**WHAT YOU ARE ASKED TO DO**
Each entry below must be repeated word for word.

**SOURCE RECORDS**

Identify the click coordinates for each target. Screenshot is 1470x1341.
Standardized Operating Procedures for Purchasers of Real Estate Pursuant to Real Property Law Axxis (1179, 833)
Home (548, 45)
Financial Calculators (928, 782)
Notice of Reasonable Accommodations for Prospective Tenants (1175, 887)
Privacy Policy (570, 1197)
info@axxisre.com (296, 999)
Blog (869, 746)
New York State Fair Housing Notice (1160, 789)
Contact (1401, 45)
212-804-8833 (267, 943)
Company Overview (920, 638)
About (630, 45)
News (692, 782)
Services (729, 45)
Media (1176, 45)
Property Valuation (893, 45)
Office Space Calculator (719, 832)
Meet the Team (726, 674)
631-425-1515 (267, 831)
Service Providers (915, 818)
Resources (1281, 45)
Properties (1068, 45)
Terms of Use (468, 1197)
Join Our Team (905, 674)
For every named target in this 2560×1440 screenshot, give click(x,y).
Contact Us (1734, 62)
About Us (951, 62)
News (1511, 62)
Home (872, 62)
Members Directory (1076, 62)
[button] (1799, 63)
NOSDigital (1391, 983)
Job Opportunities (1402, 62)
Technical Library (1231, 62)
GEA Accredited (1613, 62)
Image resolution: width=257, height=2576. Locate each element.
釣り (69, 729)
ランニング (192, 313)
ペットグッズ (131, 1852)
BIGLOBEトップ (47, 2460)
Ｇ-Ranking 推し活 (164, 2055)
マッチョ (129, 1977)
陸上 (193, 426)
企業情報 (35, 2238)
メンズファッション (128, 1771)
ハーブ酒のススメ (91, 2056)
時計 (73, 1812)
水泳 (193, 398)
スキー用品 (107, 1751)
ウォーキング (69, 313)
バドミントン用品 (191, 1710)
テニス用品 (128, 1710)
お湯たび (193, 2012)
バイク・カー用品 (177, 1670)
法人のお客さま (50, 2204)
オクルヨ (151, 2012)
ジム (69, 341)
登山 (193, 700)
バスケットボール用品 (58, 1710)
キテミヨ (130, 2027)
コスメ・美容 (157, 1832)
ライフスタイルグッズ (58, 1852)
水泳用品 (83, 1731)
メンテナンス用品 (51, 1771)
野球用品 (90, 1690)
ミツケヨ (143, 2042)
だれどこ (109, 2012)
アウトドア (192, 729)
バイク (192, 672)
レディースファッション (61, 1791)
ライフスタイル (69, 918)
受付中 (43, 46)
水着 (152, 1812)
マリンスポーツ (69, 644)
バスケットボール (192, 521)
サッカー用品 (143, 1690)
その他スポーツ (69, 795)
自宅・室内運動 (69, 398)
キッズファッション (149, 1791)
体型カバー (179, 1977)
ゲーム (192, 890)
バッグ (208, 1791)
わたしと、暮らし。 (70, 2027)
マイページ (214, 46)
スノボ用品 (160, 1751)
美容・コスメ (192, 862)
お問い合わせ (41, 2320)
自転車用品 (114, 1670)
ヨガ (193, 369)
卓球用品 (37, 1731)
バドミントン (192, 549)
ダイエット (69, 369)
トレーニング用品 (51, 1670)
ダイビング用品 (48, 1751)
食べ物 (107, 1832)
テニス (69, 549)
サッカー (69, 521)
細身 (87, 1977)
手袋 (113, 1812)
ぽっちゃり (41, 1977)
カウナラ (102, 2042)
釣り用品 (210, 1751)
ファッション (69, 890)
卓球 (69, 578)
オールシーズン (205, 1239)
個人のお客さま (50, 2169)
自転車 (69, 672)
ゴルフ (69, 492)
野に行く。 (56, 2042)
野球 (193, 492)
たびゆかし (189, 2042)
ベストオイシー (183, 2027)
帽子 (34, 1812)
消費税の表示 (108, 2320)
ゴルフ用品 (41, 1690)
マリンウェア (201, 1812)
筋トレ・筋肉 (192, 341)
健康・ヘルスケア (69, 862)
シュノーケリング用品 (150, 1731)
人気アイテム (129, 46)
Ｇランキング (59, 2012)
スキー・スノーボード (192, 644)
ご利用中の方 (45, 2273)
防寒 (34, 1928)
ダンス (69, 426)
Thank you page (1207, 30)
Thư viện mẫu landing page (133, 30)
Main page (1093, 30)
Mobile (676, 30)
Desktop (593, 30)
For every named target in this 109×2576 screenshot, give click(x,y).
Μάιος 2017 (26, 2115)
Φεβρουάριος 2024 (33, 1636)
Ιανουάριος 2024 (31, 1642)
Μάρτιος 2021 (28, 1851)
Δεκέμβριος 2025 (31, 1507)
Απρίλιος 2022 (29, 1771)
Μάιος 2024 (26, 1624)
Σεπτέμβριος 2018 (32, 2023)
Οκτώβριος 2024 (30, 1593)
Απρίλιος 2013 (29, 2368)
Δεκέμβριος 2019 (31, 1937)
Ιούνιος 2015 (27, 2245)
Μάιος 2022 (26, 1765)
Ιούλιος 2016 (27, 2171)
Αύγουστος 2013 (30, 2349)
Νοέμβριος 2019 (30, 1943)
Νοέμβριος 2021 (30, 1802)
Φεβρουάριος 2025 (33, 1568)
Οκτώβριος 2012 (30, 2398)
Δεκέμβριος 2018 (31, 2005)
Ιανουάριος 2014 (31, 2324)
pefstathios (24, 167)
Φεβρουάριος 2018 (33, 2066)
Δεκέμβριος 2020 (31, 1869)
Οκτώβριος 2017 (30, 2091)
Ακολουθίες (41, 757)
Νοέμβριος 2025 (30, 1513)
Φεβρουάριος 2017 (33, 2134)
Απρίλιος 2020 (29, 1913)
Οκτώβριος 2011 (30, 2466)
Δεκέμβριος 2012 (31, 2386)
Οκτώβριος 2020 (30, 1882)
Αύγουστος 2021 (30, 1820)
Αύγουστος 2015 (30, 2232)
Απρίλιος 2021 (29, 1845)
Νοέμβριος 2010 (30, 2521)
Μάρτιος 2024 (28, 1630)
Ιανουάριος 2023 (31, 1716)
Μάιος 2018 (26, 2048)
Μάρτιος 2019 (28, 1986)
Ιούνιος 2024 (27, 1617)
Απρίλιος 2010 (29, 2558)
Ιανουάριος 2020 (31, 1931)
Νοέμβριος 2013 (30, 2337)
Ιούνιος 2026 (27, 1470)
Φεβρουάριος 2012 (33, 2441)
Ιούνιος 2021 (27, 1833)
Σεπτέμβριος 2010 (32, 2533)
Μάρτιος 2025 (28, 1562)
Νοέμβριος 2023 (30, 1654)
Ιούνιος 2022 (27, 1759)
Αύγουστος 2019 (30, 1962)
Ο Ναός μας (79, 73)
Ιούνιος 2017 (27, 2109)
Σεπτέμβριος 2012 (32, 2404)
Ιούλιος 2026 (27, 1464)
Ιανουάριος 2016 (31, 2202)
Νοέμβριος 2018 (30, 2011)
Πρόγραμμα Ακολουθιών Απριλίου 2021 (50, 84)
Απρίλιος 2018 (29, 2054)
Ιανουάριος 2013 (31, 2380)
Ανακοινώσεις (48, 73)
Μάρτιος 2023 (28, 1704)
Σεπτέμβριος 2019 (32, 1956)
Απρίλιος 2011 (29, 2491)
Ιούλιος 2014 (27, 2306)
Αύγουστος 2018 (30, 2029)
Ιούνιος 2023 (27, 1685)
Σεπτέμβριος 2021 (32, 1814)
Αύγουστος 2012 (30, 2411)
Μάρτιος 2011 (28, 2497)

**OUTPUT FOR THIS TASK**
Identify the click coordinates for each target. Screenshot is 1470x1341.
Standardized Operating Procedures for Purchasers of Real Estate Pursuant to Real Property Law Axxis (1179, 833)
Home (548, 45)
Financial Calculators (928, 782)
Notice of Reasonable Accommodations for Prospective Tenants (1175, 887)
Privacy Policy (570, 1197)
info@axxisre.com (296, 999)
Blog (869, 746)
New York State Fair Housing Notice (1160, 789)
Contact (1401, 45)
212-804-8833 (267, 943)
Company Overview (920, 638)
About (630, 45)
News (692, 782)
Services (729, 45)
Media (1176, 45)
Property Valuation (893, 45)
Office Space Calculator (719, 832)
Meet the Team (726, 674)
631-425-1515 (267, 831)
Service Providers (915, 818)
Resources (1281, 45)
Properties (1068, 45)
Terms of Use (468, 1197)
Join Our Team (905, 674)
For every named target in this 2560×1440 screenshot, give click(x,y).
Contact Us (1734, 62)
About Us (951, 62)
News (1511, 62)
Home (872, 62)
Members Directory (1076, 62)
[button] (1799, 63)
NOSDigital (1391, 983)
Job Opportunities (1402, 62)
Technical Library (1231, 62)
GEA Accredited (1613, 62)
Image resolution: width=257, height=2576. Locate each element.
釣り (69, 729)
ランニング (192, 313)
ペットグッズ (131, 1852)
BIGLOBEトップ (47, 2460)
Ｇ-Ranking 推し活 (164, 2055)
マッチョ (129, 1977)
陸上 (193, 426)
企業情報 (35, 2238)
メンズファッション (128, 1771)
ハーブ酒のススメ (91, 2056)
時計 (73, 1812)
水泳 (193, 398)
スキー用品 (107, 1751)
ウォーキング (69, 313)
バドミントン用品 (191, 1710)
テニス用品 (128, 1710)
お湯たび (193, 2012)
バイク・カー用品 (177, 1670)
法人のお客さま (50, 2204)
オクルヨ (151, 2012)
ジム (69, 341)
登山 (193, 700)
バスケットボール用品 (58, 1710)
キテミヨ (130, 2027)
コスメ・美容 (157, 1832)
ライフスタイルグッズ (58, 1852)
水泳用品 (83, 1731)
メンテナンス用品 (51, 1771)
野球用品 (90, 1690)
ミツケヨ (143, 2042)
だれどこ (109, 2012)
アウトドア (192, 729)
バイク (192, 672)
レディースファッション (61, 1791)
ライフスタイル (69, 918)
受付中 (43, 46)
水着 (152, 1812)
マリンスポーツ (69, 644)
バスケットボール (192, 521)
サッカー用品 (143, 1690)
その他スポーツ (69, 795)
自宅・室内運動 (69, 398)
キッズファッション (149, 1791)
体型カバー (179, 1977)
ゲーム (192, 890)
バッグ (208, 1791)
わたしと、暮らし。 (70, 2027)
マイページ (214, 46)
スノボ用品 (160, 1751)
美容・コスメ (192, 862)
お問い合わせ (41, 2320)
自転車用品 (114, 1670)
ヨガ (193, 369)
卓球用品 (37, 1731)
バドミントン (192, 549)
ダイエット (69, 369)
トレーニング用品 (51, 1670)
ダイビング用品 (48, 1751)
食べ物 (107, 1832)
テニス (69, 549)
サッカー (69, 521)
細身 (87, 1977)
手袋 (113, 1812)
ぽっちゃり (41, 1977)
カウナラ (102, 2042)
釣り用品 (210, 1751)
ファッション (69, 890)
卓球 (69, 578)
オールシーズン (205, 1239)
個人のお客さま (50, 2169)
自転車 (69, 672)
ゴルフ (69, 492)
野に行く。 (56, 2042)
野球 (193, 492)
たびゆかし (189, 2042)
ベストオイシー (183, 2027)
帽子 (34, 1812)
消費税の表示 (108, 2320)
ゴルフ用品 (41, 1690)
マリンウェア (201, 1812)
筋トレ・筋肉 (192, 341)
健康・ヘルスケア (69, 862)
シュノーケリング用品 (150, 1731)
人気アイテム (129, 46)
Ｇランキング (59, 2012)
スキー・スノーボード (192, 644)
ご利用中の方 (45, 2273)
防寒 (34, 1928)
ダンス (69, 426)
Thank you page (1207, 30)
Thư viện mẫu landing page (133, 30)
Main page (1093, 30)
Mobile (676, 30)
Desktop (593, 30)
For every named target in this 109×2576 screenshot, give click(x,y).
Μάιος 2017 (26, 2115)
Φεβρουάριος 2024 (33, 1636)
Ιανουάριος 2024 (31, 1642)
Μάρτιος 2021 (28, 1851)
Δεκέμβριος 2025 (31, 1507)
Απρίλιος 2022 (29, 1771)
Μάιος 2024 (26, 1624)
Σεπτέμβριος 2018 (32, 2023)
Οκτώβριος 2024 (30, 1593)
Απρίλιος 2013 (29, 2368)
Δεκέμβριος 2019 (31, 1937)
Ιούνιος 2015 (27, 2245)
Μάιος 2022 (26, 1765)
Ιούλιος 2016 (27, 2171)
Αύγουστος 2013 (30, 2349)
Νοέμβριος 2019 (30, 1943)
Νοέμβριος 2021 (30, 1802)
Φεβρουάριος 2025 (33, 1568)
Οκτώβριος 2012 (30, 2398)
Δεκέμβριος 2018 (31, 2005)
Ιανουάριος 2014 (31, 2324)
pefstathios (24, 167)
Φεβρουάριος 2018 (33, 2066)
Δεκέμβριος 2020 (31, 1869)
Οκτώβριος 2017 (30, 2091)
Ακολουθίες (41, 757)
Νοέμβριος 2025 (30, 1513)
Φεβρουάριος 2017 (33, 2134)
Απρίλιος 2020 (29, 1913)
Οκτώβριος 2011 (30, 2466)
Δεκέμβριος 2012 (31, 2386)
Οκτώβριος 2020 (30, 1882)
Αύγουστος 2021 (30, 1820)
Αύγουστος 2015 (30, 2232)
Απρίλιος 2021 (29, 1845)
Νοέμβριος 2010 (30, 2521)
Μάρτιος 2024 (28, 1630)
Ιανουάριος 2023 (31, 1716)
Μάιος 2018 (26, 2048)
Μάρτιος 2019 (28, 1986)
Ιούνιος 2024 (27, 1617)
Απρίλιος 2010 (29, 2558)
Ιανουάριος 2020 (31, 1931)
Νοέμβριος 2013 (30, 2337)
Ιούνιος 2026 (27, 1470)
Φεβρουάριος 2012 (33, 2441)
Ιούνιος 2021 (27, 1833)
Σεπτέμβριος 2010 (32, 2533)
Μάρτιος 2025 (28, 1562)
Νοέμβριος 2023 (30, 1654)
Ιούνιος 2022 (27, 1759)
Αύγουστος 2019 (30, 1962)
Ο Ναός μας (79, 73)
Ιούνιος 2017 (27, 2109)
Σεπτέμβριος 2012 (32, 2404)
Ιούλιος 2026 (27, 1464)
Ιανουάριος 2016 (31, 2202)
Νοέμβριος 2018 (30, 2011)
Πρόγραμμα Ακολουθιών Απριλίου 2021 (50, 84)
Απρίλιος 2018 (29, 2054)
Ιανουάριος 2013 (31, 2380)
Ανακοινώσεις (48, 73)
Μάρτιος 2023 (28, 1704)
Σεπτέμβριος 2019 (32, 1956)
Απρίλιος 2011 (29, 2491)
Ιούλιος 2014 (27, 2306)
Αύγουστος 2018 (30, 2029)
Ιούνιος 2023 (27, 1685)
Σεπτέμβριος 2021 (32, 1814)
Αύγουστος 2012 (30, 2411)
Μάρτιος 2011 (28, 2497)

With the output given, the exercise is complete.